Di nobile famiglia (il cui ruolo nella politica di Cascia era molto importante ancora agli inizi del XVI secolo), il F. studiò fin da giovinetto le scienze naturali; da questo studio fu distolto, come egli stesso narra nel De gestis Domini Salvatoris (VIII, cap. 40), da "un uomo di santa vita" (identificato dai più proprio con Angelo Clareno), che lo indirizzò alla scienza di Dio.

Che quel personaggio fosse il Clareno è molto probabile, anche perché il F. ebbe per il francescano grande stima e ammirazione, unite ad un profondo affetto, come è dimostrato dalla lettera che egli scrisse a Giovanni di Salerno, dopo aver appreso la notizia della sua morte, avvenuta il 15 giugno 1337. Concludendo la lettera il F. dava a Giovanni il compito di raccogliere e copiare tutte le lettere del Clareno di cui fosse riuscito ad entrare in possesso.
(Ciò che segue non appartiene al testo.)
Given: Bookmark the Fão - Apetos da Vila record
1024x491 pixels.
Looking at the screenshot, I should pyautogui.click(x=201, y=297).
Lo stretto rapporto con Angelo Clareno, oltre a favorire la comprensione degli ideali e della dottrina e più in generale della vicenda spirituale del F., permette anche di ipotizzare e di fissare con un certo fondamento alcune date della sua vita. In primo luogo, se l'"uomo di santa vita" che orientò il F. verso lo studio delle scienze sacre fu davvero il Clareno, l'incontro tra i due dovette avvenire tra il settembre del 1305 e l'ottobre 1311; in questo periodo, compreso tra il viaggio a Perugia per incontrare il cardinale Napoleone Orsini e la partenza per il concilio di Vienne, il Clareno rimase infatti - come egli stesso dichiara - "in Romanis partibus" (Epist., n. 49, p. 251), dapprima nella regione laziale e poi nella valle spoletana e nella Marca anconetana. Non si conoscono con precisione i tempi di questi soggiorni, ma - considerato che in un periodo imprecisato tra il 1309 e il 1311 sostenne a Roma, insieme con alcuni fraticelli, un lungo processo per eresia ed altre colpe intentatogli dal vicario di Roma - la permanenza nella valle spoletana, e quindi quell'incontro, possono ragionevolmente collocarsi intorno al 1307 o al 1308. In secondo luogo, poiché sempre quell'incontro avvenne quando il F. era in tenera età ("in meis teneris annis"), cioè presumibilmente tra i sedici e i diciotto anni, è possibile porre tra il 1289 e il 1292 la data della sua nascita. Se tutto questo ha fondamento, si può anche ipotizzare che il F. sia entrato nell'Ordine degli eremitani di S. Agostino, quasi certamente nel convento della sua città natale, verso il 1310.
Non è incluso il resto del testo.